Their "Message Board" size of 640x480 is probably best for most pictures here. Go smaller if that's still large enough, go larger if you really have a good reason, e.g., it's a sharp high quality photo showing small details of an interesting complex puzzle.

Also, using the [noparse]


Spoiler



...


[/noparse] tag might be a good idea if you want to show many or large pictures. Then they don't make the page huge and people visiting a page again just to read a new reply don't have to load all pictures again. Notice that I do put the below examples in spoiler tags but I didn't with the above picture showing the TinyPic form. That's because it's just one picture and it's quite small (both screen size and file size) so in that case, it would be unnecessarily annoying to spoiler it and to require people to open the spoiler. Plus, spoilering takes some screen size itself. Whether you should spoiler your image(s) depends on the situation, it's a trade-off, just use some common sense. Same goes for *how* to spoiler, like each image in its own spoiler, or all images in one spoiler.

Bad examples:


Spoiler















Good versions:


Spoiler


----------



## kprox1994 (Mar 6, 2010)

This should be stickied.


----------



## ~Phoenix Death~ (Mar 6, 2010)

Holy shiz. You are awesome man.
It also is insulting to us small-laptop-screen users to have to scroll down a lot just to see the image.
Why didn't I make a thread of this?


----------



## AndyRoo789 (Mar 6, 2010)

So true.


----------



## Stefan (Mar 6, 2010)

~Phoenix Death~ said:


> It also is insulting to us small-laptop-screen users to have to scroll down a lot just to see the image.

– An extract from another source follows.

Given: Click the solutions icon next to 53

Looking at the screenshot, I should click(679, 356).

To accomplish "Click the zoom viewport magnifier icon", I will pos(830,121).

Or having to scroll left and right and left and right and left and right just to read a post on a page that contains a huge unspoilered picture too wide for the actual screen, making all posts wide. That's vandalism.


----------



## LewisJ (Mar 6, 2010)

~Phoenix Death~ said:


> Holy shiz. You are awesome man.
> It also is insulting to us small-laptop-screen users to have to scroll down a lot just to see the image.
> Why didn't I make a thread of this?



800x480 eeepc 701 ftw >_>

Definitely a good reminder for every*daniel0731ex*one on these forums.


----------



## JBCM627 (Mar 6, 2010)

Perhaps PJK/Dan could just make an option in the user CP for this? Doesn't even have to be an option... just something as simple as adding max-width=50% to images using css could work.


----------



## Stefan (Mar 6, 2010)

Same deal in ImageShack, here's an example of an even larger picture:

Bad:


Spoiler










Good:


Spoiler


----------



## Stefan (Mar 6, 2010)

JBCM627 said:


> Perhaps PJK/Dan could just make an option in the user CP for this? Doesn't even have to be an option... just something as simple as adding max-width=50% to images using css could work.



That could help a bit, yes.

Wouldn't reduce the load time, though, plus it takes the browsers extra time to resize, plus browsers don't resize as nicely (they care more about speed than quality), plus scrolling over browser-resized huge pictures is slow in my experience. So even if the forum limits the size by telling the browser, properly resizing the image file will still be a good idea.


----------



## ~Phoenix Death~ (Mar 6, 2010)

In the image in the post above, what is that and where is it from?


----------



## Stefan (Mar 6, 2010)

~Phoenix Death~ said:


> In the image in the post above



Um, there's more than one. Little hint which one you mean?

Oh well, I'll make a guess:
http://www.speedsolving.com/forum/showthread.php?t=17565&highlight=scroll+ctrl


----------



## ~Phoenix Death~ (Mar 6, 2010)

Yep. And that one. And seeing those images just baffled me, cause those pictures were HUGE.


----------



## Stefan (Mar 6, 2010)

LewisJ said:


> Definitely a good reminder for every*daniel0731ex*one on these forums.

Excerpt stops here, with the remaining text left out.